Bruxelles – Si allarga il fronte di coloro che chiedono le dimissioni di Jeroen Dijsselbloem dal ruolo di presidente dell’Eurogruppo per le frasi sui Paesi del sud che sono in crisi perché spendono i soldi “in donne e alcool” e poi chiedono l’aiuto dei partner Ue. Settantuno eurodeputati di diversi schieramenti politici hanno scritto una lettera ( scaricala qui) al ministro delle Finanze olandese e la firma più ‘pesante’ è la prima, quella del capogruppo dei popolari Manfred Weber, che quindi si unisce alla richiesta già fatta da Gianni Pittella a nome dei Socialisti & Democratici.
I deputati stigmatizzano le parole di Dijssselbloem che, dicono, “consideriamo inequivocabilmente discriminatoria e offensiva contro diversi paesi dell’Ue così come offensive e sessiste nei confronti delle donne”, e per questo “rispettosamente le chiediamo di chiedere scusa e di dimettersi dal suo incarico”.

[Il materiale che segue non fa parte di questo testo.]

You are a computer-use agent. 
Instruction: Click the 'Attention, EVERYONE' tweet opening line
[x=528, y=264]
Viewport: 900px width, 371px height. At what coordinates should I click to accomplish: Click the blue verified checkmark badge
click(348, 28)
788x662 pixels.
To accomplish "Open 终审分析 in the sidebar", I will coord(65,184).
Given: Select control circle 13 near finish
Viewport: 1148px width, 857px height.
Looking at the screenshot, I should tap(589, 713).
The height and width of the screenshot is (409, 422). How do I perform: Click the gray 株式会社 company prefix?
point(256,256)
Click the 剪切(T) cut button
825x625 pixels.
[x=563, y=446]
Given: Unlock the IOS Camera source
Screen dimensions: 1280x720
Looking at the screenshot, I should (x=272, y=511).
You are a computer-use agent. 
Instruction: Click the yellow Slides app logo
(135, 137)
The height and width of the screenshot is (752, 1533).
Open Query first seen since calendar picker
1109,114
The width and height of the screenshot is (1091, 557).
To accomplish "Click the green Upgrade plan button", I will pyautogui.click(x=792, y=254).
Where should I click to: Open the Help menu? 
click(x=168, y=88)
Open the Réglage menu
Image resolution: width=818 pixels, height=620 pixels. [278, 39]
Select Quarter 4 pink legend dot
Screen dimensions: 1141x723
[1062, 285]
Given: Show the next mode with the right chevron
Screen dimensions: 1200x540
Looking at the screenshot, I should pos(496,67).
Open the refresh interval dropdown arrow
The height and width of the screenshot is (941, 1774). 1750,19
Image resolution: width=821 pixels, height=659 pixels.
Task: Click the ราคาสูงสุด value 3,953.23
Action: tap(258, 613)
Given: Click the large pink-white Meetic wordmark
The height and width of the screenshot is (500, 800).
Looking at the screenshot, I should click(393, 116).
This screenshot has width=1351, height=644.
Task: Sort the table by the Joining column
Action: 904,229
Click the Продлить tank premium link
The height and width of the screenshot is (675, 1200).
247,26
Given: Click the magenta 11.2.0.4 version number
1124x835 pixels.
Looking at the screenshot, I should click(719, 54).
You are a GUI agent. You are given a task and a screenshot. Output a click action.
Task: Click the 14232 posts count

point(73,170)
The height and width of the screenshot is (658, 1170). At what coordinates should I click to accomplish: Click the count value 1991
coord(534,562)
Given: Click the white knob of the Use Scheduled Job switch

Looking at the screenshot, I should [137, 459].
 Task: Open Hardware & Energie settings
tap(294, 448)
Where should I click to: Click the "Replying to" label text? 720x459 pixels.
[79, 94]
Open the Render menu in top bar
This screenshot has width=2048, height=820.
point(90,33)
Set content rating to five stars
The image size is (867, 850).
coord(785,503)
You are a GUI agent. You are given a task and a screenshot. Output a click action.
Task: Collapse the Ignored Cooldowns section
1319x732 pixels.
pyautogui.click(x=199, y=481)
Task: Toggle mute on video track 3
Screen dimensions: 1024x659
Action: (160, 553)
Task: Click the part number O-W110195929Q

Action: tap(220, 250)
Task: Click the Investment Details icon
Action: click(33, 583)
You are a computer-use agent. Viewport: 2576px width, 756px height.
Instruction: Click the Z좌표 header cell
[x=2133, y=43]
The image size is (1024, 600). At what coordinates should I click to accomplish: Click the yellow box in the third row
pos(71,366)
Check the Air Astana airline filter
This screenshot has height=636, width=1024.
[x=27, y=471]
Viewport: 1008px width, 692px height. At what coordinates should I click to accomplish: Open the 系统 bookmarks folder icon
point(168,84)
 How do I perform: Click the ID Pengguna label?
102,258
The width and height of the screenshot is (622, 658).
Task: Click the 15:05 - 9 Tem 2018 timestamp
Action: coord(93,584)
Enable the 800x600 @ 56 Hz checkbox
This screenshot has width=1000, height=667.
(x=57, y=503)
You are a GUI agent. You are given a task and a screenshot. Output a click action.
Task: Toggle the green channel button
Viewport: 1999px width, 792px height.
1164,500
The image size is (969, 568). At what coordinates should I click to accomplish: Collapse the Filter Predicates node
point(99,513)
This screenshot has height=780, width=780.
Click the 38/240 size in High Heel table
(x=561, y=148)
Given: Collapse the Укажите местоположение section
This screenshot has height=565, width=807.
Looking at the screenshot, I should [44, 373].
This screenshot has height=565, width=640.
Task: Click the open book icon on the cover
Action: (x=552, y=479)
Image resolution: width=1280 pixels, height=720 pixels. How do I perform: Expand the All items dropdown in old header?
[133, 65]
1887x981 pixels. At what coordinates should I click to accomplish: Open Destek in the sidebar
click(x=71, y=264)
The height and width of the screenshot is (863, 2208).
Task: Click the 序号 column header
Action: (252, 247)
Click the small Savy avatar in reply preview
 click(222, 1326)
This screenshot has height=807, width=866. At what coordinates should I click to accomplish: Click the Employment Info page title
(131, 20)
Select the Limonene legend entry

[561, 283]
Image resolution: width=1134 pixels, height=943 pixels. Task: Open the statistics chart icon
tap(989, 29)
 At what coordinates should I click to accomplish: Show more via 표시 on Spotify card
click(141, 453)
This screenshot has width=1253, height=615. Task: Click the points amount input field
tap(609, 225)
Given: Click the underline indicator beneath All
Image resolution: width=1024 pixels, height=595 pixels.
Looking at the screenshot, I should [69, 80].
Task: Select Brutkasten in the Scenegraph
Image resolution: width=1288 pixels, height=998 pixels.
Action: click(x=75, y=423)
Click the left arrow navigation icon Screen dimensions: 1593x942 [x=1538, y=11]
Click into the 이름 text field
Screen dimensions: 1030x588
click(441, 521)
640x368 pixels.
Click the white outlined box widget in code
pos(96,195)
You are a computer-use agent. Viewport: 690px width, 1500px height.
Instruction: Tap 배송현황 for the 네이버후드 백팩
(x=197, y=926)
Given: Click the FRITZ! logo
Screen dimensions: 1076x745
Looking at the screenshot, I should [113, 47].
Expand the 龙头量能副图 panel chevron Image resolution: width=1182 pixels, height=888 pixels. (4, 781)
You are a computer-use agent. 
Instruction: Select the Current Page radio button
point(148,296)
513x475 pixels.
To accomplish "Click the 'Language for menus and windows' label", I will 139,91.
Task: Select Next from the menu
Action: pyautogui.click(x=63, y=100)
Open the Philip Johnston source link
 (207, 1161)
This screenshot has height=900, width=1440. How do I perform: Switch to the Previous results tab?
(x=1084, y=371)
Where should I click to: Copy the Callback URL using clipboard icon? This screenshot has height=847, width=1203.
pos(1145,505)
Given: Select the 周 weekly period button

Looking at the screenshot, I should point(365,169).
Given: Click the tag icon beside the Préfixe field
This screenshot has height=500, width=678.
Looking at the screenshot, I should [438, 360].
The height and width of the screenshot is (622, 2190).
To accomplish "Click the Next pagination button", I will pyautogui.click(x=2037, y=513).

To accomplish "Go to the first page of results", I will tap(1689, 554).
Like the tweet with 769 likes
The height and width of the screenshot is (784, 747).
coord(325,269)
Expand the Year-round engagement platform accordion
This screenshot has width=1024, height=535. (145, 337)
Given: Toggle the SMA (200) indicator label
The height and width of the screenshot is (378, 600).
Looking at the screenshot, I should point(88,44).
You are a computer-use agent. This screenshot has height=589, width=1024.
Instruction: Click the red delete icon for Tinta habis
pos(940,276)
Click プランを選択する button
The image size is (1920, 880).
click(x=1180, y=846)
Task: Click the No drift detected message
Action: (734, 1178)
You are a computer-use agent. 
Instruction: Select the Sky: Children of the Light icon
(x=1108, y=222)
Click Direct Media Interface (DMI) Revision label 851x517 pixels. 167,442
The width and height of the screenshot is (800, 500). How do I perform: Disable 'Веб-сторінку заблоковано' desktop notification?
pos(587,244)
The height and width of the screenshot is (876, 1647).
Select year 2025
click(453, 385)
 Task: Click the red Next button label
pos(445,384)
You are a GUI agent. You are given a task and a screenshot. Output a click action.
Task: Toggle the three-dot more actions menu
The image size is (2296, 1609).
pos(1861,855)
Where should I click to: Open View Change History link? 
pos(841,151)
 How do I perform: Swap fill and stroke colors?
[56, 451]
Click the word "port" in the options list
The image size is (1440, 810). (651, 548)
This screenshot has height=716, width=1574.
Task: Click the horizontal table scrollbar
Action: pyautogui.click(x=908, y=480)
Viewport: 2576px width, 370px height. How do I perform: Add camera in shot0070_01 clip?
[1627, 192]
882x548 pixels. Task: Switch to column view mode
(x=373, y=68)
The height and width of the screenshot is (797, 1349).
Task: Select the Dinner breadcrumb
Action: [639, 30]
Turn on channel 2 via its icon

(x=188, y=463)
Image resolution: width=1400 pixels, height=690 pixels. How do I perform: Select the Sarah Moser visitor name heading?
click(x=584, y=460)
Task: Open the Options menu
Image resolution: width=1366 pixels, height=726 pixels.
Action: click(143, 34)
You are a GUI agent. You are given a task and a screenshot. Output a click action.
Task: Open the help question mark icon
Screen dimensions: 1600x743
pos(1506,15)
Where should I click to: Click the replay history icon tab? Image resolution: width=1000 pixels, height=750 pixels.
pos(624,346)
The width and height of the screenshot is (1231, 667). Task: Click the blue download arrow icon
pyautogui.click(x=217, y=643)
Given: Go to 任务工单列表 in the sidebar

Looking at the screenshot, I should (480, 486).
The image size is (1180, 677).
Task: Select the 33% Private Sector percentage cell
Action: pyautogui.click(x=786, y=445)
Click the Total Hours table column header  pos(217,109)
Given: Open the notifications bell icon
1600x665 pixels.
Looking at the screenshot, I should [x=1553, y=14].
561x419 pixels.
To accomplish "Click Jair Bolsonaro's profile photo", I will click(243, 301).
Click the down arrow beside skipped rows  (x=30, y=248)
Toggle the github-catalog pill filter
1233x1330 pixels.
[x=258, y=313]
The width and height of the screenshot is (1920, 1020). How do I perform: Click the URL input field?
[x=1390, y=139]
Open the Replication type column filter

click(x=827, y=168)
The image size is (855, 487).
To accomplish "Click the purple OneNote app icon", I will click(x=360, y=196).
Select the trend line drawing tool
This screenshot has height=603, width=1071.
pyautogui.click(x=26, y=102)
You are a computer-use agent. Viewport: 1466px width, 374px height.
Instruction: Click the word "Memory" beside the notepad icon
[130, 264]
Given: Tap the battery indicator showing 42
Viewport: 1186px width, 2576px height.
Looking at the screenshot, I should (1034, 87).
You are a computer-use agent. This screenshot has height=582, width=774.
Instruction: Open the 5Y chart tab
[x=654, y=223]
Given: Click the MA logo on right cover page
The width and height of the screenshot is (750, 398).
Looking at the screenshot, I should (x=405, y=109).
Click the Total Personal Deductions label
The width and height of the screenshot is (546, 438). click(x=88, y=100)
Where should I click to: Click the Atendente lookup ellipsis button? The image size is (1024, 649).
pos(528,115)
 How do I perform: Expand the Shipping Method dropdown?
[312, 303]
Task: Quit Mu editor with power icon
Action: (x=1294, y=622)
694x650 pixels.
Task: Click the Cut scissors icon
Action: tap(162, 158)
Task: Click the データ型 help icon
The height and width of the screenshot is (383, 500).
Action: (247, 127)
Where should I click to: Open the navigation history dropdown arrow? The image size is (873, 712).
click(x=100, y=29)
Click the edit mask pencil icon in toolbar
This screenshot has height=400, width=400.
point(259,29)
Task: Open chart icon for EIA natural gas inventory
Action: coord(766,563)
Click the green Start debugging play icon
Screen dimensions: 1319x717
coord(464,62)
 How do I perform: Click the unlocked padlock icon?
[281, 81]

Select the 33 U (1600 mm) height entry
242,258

Gli italiani che hanno sottoscritto la missiva sono Elisabetta Gardini, Salvatore Domenico Pogliese, Stefano Maullu, Alessandra Mussolini, Barbara Matera e Lara Comi, Massimiliano Salini e Aldo Patriciello di Forza Italia, Lorenzo Cesa dell’Udc, Giovanni La Via di Alternativa Popolare, David Borelli e Fabio Massimo Castaldo del Movimento 5 Stelle, Eleonora Forenza di Rifondazione comunista e Nicola Caputo del Pd.